▶ [WHAT YOU NEED TO DO] From the records below, return every line containing the word "click".

▶ [SOURCE DATA]
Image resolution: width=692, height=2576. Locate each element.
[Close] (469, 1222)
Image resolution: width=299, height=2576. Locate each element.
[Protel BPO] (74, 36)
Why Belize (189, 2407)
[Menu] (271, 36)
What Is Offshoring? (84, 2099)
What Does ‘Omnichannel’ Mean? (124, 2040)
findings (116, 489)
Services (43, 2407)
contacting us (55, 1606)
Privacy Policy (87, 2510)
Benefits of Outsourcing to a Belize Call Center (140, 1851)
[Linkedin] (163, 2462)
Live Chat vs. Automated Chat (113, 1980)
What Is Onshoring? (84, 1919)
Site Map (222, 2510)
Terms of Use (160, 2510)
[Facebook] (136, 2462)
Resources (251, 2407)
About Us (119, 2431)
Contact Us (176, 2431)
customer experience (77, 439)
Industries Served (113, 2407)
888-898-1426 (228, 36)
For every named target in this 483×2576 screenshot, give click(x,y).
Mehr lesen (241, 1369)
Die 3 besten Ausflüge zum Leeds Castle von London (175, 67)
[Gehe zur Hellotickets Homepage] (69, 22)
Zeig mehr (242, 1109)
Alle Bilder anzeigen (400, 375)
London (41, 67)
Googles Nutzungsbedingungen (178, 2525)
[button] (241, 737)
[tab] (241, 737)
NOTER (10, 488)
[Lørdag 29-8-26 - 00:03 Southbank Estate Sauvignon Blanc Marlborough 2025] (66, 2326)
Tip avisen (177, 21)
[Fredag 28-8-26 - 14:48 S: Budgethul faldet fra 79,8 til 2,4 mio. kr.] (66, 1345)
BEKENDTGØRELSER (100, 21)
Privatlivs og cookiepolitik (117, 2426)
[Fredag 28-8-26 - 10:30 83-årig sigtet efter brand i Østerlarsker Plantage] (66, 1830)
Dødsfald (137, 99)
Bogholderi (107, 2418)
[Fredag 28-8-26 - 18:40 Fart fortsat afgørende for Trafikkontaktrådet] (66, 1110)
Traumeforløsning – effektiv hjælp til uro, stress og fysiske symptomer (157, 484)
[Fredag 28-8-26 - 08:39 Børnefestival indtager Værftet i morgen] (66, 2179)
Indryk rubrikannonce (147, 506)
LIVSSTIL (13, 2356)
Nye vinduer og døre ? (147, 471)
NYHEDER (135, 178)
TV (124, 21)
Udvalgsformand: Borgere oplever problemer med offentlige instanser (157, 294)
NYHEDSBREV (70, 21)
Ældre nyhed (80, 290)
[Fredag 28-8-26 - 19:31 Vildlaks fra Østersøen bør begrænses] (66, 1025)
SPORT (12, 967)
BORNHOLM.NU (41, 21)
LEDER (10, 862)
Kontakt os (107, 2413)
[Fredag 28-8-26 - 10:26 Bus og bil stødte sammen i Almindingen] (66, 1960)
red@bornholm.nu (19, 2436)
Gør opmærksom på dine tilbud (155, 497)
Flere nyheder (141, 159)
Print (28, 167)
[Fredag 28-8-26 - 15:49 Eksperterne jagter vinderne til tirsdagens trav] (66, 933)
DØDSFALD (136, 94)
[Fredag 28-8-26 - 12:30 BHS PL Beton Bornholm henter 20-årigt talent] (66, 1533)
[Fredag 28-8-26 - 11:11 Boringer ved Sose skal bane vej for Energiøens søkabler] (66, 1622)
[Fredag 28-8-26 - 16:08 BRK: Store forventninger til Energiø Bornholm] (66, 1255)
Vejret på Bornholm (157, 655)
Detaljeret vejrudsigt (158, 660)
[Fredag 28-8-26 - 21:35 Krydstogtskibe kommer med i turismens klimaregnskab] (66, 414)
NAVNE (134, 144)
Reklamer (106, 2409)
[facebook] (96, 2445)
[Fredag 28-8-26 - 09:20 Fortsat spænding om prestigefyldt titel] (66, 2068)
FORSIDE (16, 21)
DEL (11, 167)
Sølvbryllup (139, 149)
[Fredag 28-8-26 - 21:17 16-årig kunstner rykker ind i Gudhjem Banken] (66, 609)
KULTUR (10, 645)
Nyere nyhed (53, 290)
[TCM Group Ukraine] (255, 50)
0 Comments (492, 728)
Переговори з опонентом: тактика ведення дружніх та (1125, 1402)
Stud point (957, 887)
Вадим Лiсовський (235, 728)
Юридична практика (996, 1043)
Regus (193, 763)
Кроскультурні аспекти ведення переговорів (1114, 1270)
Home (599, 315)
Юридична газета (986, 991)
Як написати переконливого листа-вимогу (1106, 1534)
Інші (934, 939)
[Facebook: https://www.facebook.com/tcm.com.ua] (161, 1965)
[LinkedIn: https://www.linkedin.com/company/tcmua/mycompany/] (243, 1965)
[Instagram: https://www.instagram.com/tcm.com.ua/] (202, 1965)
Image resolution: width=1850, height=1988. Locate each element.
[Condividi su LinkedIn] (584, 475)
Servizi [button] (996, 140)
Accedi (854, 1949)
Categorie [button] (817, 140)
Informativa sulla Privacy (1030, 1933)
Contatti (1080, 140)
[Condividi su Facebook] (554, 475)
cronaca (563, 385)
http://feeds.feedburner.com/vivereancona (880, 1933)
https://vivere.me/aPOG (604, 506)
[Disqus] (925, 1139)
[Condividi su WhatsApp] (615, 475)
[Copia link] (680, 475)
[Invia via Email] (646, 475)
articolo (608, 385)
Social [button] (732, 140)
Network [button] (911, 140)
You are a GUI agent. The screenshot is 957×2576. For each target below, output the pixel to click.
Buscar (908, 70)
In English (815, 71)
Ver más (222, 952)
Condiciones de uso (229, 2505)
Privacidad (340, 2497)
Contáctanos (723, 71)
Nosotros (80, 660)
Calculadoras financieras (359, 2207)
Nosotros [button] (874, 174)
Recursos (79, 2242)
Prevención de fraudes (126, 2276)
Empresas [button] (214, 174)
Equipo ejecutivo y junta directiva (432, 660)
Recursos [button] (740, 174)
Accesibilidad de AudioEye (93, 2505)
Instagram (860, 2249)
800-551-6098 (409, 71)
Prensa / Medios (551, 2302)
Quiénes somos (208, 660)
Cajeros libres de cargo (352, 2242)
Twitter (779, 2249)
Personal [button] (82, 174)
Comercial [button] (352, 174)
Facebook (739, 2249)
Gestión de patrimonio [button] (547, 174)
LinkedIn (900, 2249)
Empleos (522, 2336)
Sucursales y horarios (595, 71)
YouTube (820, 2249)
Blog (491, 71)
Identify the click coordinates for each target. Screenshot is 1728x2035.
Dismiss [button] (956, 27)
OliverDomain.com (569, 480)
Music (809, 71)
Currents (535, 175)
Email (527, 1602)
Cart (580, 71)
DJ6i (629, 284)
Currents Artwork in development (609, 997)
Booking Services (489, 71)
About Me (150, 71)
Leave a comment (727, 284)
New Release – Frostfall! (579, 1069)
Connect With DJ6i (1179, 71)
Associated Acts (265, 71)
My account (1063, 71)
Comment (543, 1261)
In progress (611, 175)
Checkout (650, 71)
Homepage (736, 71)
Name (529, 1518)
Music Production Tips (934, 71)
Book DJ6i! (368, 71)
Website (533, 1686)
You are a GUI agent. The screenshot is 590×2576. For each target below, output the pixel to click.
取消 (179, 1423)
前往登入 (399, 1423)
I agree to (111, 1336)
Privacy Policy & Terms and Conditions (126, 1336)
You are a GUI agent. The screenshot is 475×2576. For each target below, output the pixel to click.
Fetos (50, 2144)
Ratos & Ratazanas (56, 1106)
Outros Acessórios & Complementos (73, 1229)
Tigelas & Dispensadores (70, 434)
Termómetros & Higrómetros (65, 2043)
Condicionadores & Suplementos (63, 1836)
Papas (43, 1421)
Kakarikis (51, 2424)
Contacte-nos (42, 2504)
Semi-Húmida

▶ [SOLUTION TO THE EXERCISE]
For every named target in this 483×2576 screenshot, give click(x,y).
You are a GUI agent. The screenshot is 957×2576. For each target below, output the pixel to click.
Identify the click coordinates for each target. Screenshot is 1728x2035.
You are a GUI agent. The screenshot is 590×2576. For each target below, output the pixel to click.
You are a GUI agent. The screenshot is 475×2576. For each target below, output the pixel to click.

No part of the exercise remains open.